> [Work instructions]: Every record shown here must be duplicated without change.
-------- Provided material --------
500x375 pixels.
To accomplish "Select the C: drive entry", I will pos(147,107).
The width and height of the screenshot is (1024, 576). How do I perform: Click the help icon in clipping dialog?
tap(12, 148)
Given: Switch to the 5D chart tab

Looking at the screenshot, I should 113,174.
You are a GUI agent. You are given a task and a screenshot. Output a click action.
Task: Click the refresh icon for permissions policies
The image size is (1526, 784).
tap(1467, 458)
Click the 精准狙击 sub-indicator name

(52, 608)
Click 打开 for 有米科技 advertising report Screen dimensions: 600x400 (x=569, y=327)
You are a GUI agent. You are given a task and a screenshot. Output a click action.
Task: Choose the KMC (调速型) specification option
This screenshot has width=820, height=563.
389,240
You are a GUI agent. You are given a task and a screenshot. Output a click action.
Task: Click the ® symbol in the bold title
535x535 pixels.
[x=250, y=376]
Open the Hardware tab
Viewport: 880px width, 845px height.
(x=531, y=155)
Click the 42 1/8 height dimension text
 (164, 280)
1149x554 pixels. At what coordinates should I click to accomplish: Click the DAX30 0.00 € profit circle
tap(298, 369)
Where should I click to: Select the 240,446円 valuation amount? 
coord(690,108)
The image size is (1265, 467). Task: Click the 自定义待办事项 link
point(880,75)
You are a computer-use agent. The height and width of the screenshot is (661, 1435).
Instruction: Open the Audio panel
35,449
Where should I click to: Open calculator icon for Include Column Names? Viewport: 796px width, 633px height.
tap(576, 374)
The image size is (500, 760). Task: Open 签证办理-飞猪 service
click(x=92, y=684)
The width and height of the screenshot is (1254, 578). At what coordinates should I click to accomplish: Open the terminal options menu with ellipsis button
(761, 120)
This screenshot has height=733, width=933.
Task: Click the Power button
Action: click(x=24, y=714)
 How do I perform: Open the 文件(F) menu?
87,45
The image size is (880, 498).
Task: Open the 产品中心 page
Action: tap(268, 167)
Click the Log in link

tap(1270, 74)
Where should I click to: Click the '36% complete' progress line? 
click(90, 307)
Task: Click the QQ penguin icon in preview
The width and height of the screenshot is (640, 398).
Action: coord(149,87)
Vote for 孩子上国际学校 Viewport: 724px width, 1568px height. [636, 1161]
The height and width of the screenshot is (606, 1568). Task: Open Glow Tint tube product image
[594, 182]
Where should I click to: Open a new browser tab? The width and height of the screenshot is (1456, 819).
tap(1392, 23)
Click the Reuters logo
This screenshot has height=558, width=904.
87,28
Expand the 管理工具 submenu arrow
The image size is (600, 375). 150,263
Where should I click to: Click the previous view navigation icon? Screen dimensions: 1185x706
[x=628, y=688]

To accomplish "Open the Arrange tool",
--------
> [Response to the task]:
500x375 pixels.
To accomplish "Select the C: drive entry", I will pos(147,107).
The width and height of the screenshot is (1024, 576). How do I perform: Click the help icon in clipping dialog?
tap(12, 148)
Given: Switch to the 5D chart tab

Looking at the screenshot, I should 113,174.
You are a GUI agent. You are given a task and a screenshot. Output a click action.
Task: Click the refresh icon for permissions policies
The image size is (1526, 784).
tap(1467, 458)
Click the 精准狙击 sub-indicator name

(52, 608)
Click 打开 for 有米科技 advertising report Screen dimensions: 600x400 (x=569, y=327)
You are a GUI agent. You are given a task and a screenshot. Output a click action.
Task: Choose the KMC (调速型) specification option
This screenshot has width=820, height=563.
389,240
You are a GUI agent. You are given a task and a screenshot. Output a click action.
Task: Click the ® symbol in the bold title
535x535 pixels.
[x=250, y=376]
Open the Hardware tab
Viewport: 880px width, 845px height.
(x=531, y=155)
Click the 42 1/8 height dimension text
 (164, 280)
1149x554 pixels. At what coordinates should I click to accomplish: Click the DAX30 0.00 € profit circle
tap(298, 369)
Where should I click to: Select the 240,446円 valuation amount? 
coord(690,108)
The image size is (1265, 467). Task: Click the 自定义待办事项 link
point(880,75)
You are a computer-use agent. The height and width of the screenshot is (661, 1435).
Instruction: Open the Audio panel
35,449
Where should I click to: Open calculator icon for Include Column Names? Viewport: 796px width, 633px height.
tap(576, 374)
The image size is (500, 760). Task: Open 签证办理-飞猪 service
click(x=92, y=684)
The width and height of the screenshot is (1254, 578). At what coordinates should I click to accomplish: Open the terminal options menu with ellipsis button
(761, 120)
This screenshot has height=733, width=933.
Task: Click the Power button
Action: click(x=24, y=714)
 How do I perform: Open the 文件(F) menu?
87,45
The image size is (880, 498).
Task: Open the 产品中心 page
Action: tap(268, 167)
Click the Log in link

tap(1270, 74)
Where should I click to: Click the '36% complete' progress line? 
click(90, 307)
Task: Click the QQ penguin icon in preview
The width and height of the screenshot is (640, 398).
Action: coord(149,87)
Vote for 孩子上国际学校 Viewport: 724px width, 1568px height. [636, 1161]
The height and width of the screenshot is (606, 1568). Task: Open Glow Tint tube product image
[594, 182]
Where should I click to: Open a new browser tab? The width and height of the screenshot is (1456, 819).
tap(1392, 23)
Click the Reuters logo
This screenshot has height=558, width=904.
87,28
Expand the 管理工具 submenu arrow
The image size is (600, 375). 150,263
Where should I click to: Click the previous view navigation icon? Screen dimensions: 1185x706
[x=628, y=688]

To accomplish "Open the Arrange tool",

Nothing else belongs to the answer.